Felix Mendelssohn was a perfectionist. When he completed his ground-breaking Octet at the age of 12 in 1825, he wasn't satisfied. He continued to revise the work, finally allowing it to be published six years later. The performance heard on this new recording with Gil Shaham and Sejong Soloists blends the composer's final version with aspects of the original version which earned Mendelssohn instant fame as a young teen.

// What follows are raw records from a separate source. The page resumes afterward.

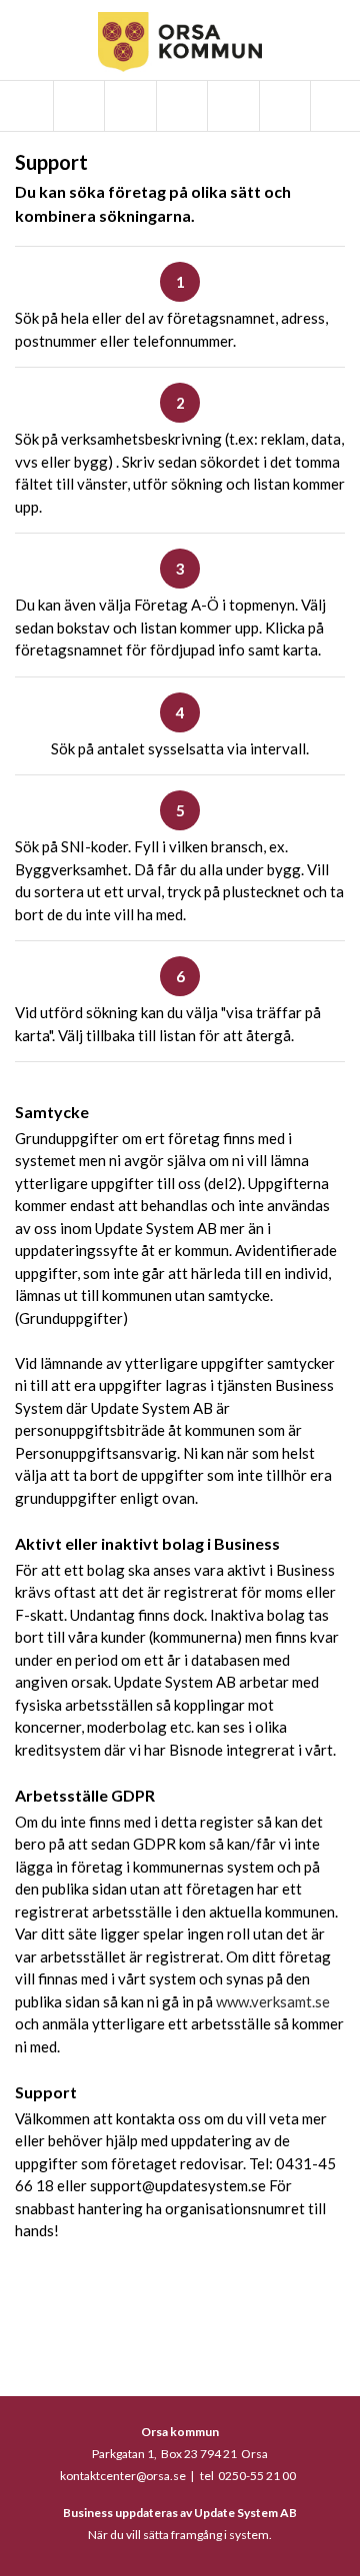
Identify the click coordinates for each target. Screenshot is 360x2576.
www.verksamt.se (273, 2001)
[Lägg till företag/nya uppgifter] (231, 106)
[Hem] (25, 106)
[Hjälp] (283, 106)
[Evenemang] (180, 106)
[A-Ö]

In the first movement of this Octet, the youthful energy and playfulness Mendelssohn intended is heard in the buoyant rhythms and soaring melodic lines. Gil Shaham explains their overall approach to the Octet, saying, "the faster tempo markings and the attention to staccato articulation in Mendelssohn's own handwriting persuaded us to try to conjure up a magical spirit world conveyed in Shakespeare's 'A Midsummer's Night Dream,' and Goethe's 'Faust,' both works that greatly fired the young composer's imagination." The perpetual light rhythms in the scherzo create a hypnotic, mysterious atmosphere. There's also something mesmerizing about the finale, as Gil Shaham and Sejong Soloists spin through it with great precision.
The faster tempos of Mendelssohn's early Octet were heavily influenced by Joseph Haydn, who died the year Mendelssohn was born. Both composers shared a passion for life which is heard in the works featured on this new release. Haydn composed four violin concertos. The two heard on this recording were composed when he was in his 30's, a time Haydn called his "extended youthful period" as a composer.
The concerto in C Major was composed for Luigi Tomasini, one of the rising stars of Haydn's time and the concert master of the Esterhazy Orchestra where Haydn worked for most of his career. Haydn included ornamental virtuosic double-stops to showcase Tomasini's skill. Superstar Gil Shaham breezes through the technically challenging first movement, accentuating its youthful essence. Shaham's beautiful tone and lyrical phrasing take center stage in the tender Adagio.
The slow second movement also stands out in the Violin Concerto in G Major. This concerto is not as technically demanding for the soloist as the C major concerto, allowing the performer to focus on the soaring melodic lines and beautiful singing phrases, two things at which Shaham truly excels. The unmistakable beauty of this work is captured in the luscious violin duet.
Gil Shaham and Sejong Soloists toured extensively before making this recording, really getting to know these youthful works of Mendelssohn and Haydn. That level of commitment allows them to bring out the most touching and the most uplifting side of these two young geniuses.
(This is an encore broadcast of New Classical Tracks from June 23, 2010).